■ **DATA TO USE**:
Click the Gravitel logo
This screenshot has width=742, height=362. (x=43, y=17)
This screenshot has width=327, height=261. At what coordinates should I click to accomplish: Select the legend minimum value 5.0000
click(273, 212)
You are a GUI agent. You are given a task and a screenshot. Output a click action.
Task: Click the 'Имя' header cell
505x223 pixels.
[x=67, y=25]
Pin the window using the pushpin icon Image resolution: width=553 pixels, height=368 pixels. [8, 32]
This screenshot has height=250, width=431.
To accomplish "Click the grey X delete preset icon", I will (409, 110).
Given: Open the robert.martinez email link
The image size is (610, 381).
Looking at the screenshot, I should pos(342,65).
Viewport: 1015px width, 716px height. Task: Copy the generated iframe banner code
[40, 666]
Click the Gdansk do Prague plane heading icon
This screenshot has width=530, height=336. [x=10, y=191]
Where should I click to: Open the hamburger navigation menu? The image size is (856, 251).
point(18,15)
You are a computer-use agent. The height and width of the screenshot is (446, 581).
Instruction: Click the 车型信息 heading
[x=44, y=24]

...

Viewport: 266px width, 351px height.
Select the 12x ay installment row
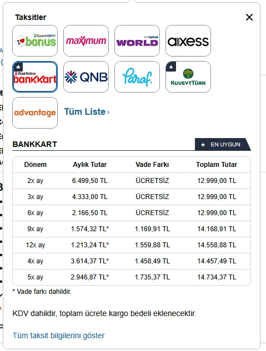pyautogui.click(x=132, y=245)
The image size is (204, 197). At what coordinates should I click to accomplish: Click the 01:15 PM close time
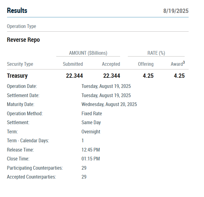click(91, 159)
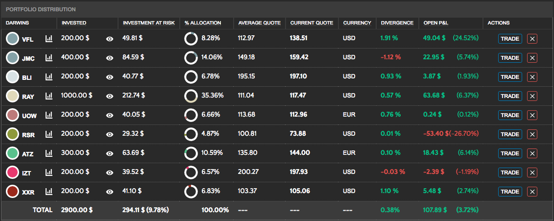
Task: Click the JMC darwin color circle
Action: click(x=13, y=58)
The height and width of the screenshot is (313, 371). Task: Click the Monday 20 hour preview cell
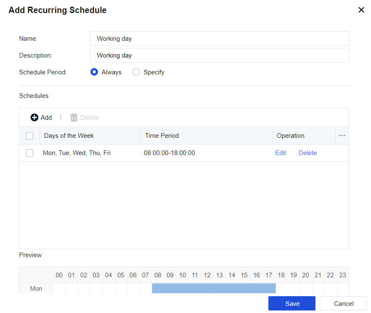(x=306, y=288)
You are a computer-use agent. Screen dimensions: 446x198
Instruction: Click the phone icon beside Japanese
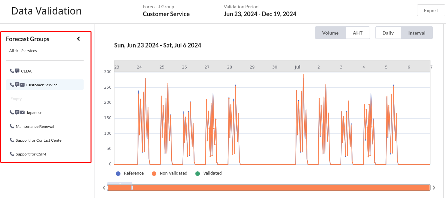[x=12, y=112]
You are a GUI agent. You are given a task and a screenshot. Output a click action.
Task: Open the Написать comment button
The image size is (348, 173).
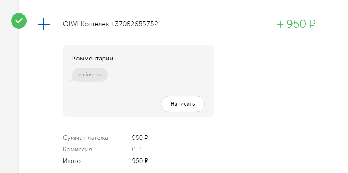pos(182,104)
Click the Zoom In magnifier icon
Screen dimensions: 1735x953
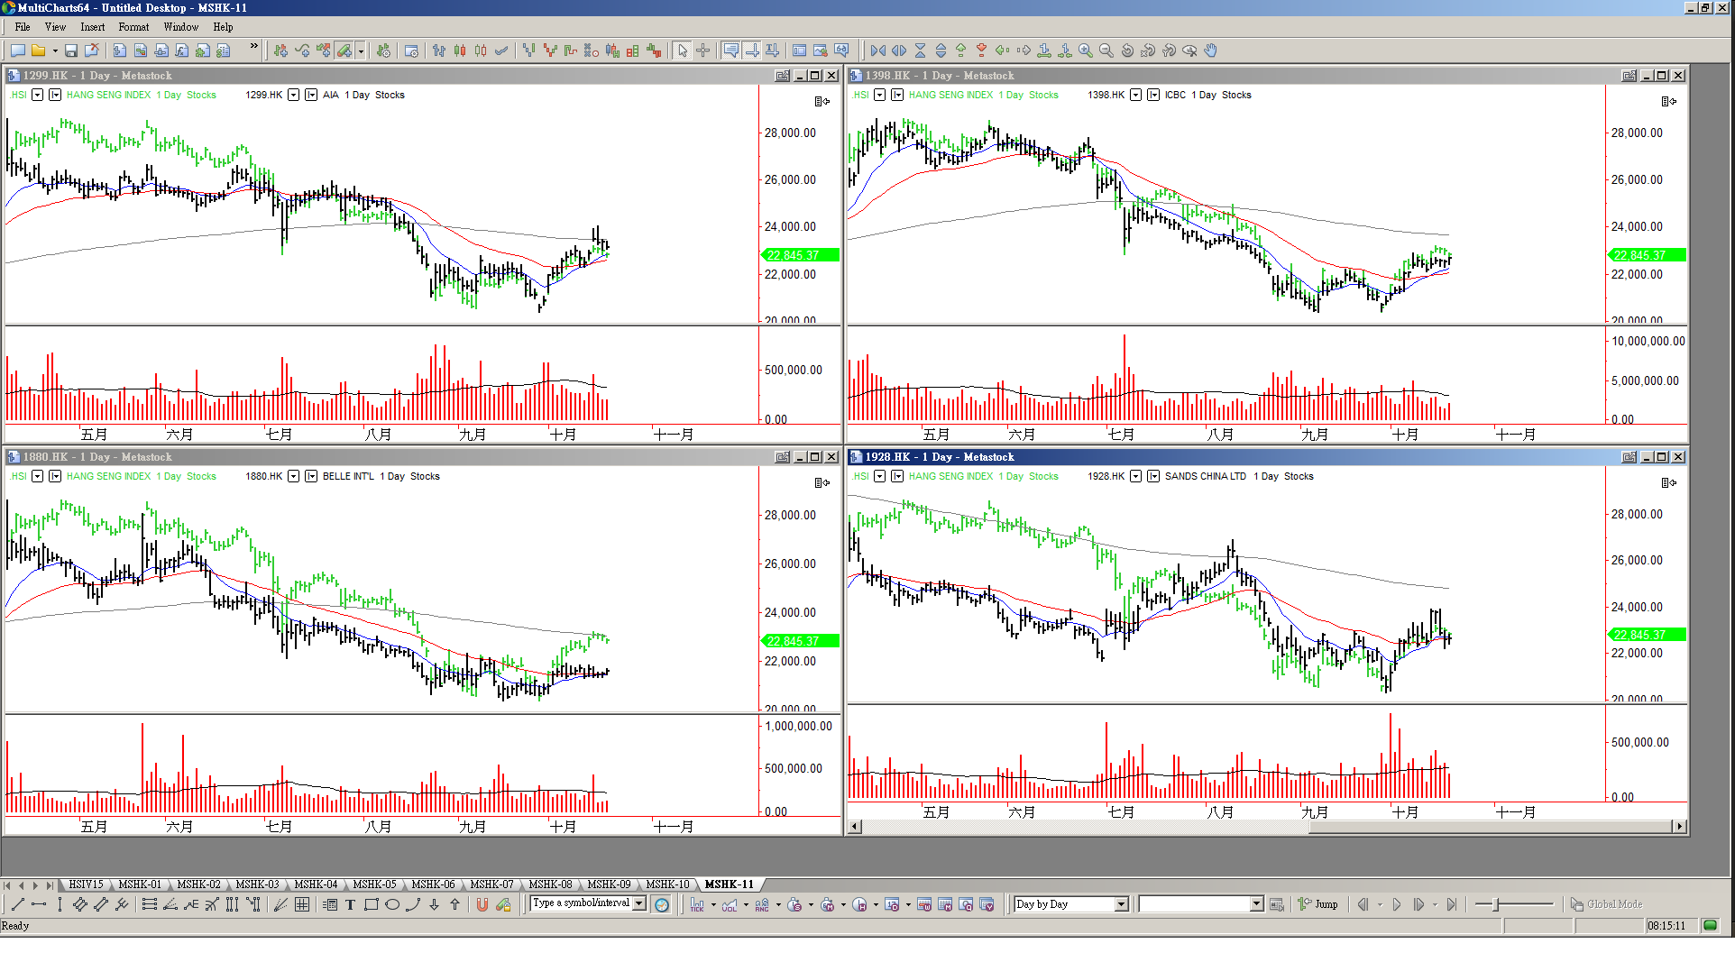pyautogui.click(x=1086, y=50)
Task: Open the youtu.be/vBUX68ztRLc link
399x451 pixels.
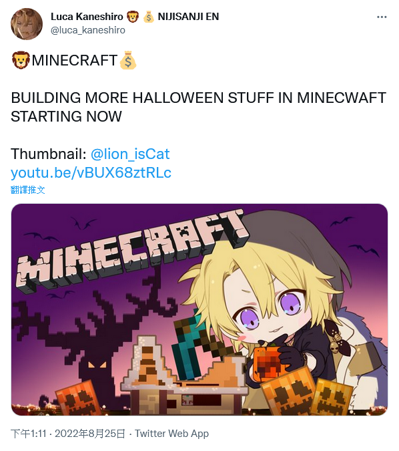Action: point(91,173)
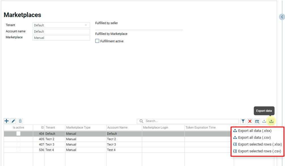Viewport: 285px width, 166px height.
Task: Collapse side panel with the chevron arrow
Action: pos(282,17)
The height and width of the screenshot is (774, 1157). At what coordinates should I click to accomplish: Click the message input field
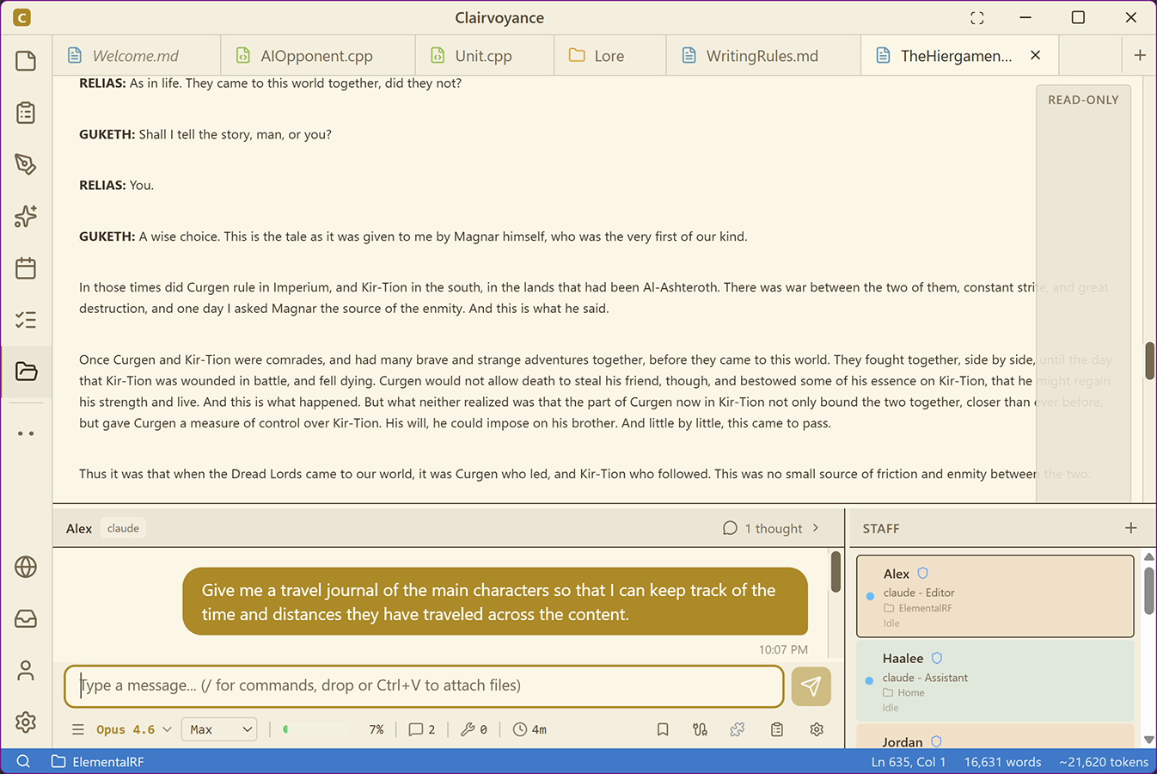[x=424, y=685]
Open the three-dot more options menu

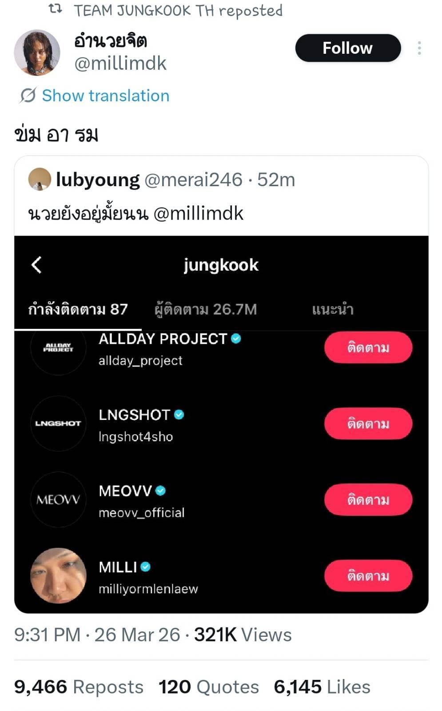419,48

■ **TO DO**: Which of the lines in the listing above include "link"? Report each of them.

■ **SOLVED EXERCISE**:
Given: Open the robert.martinez email link
Task: Open the youtu.be/vBUX68ztRLc link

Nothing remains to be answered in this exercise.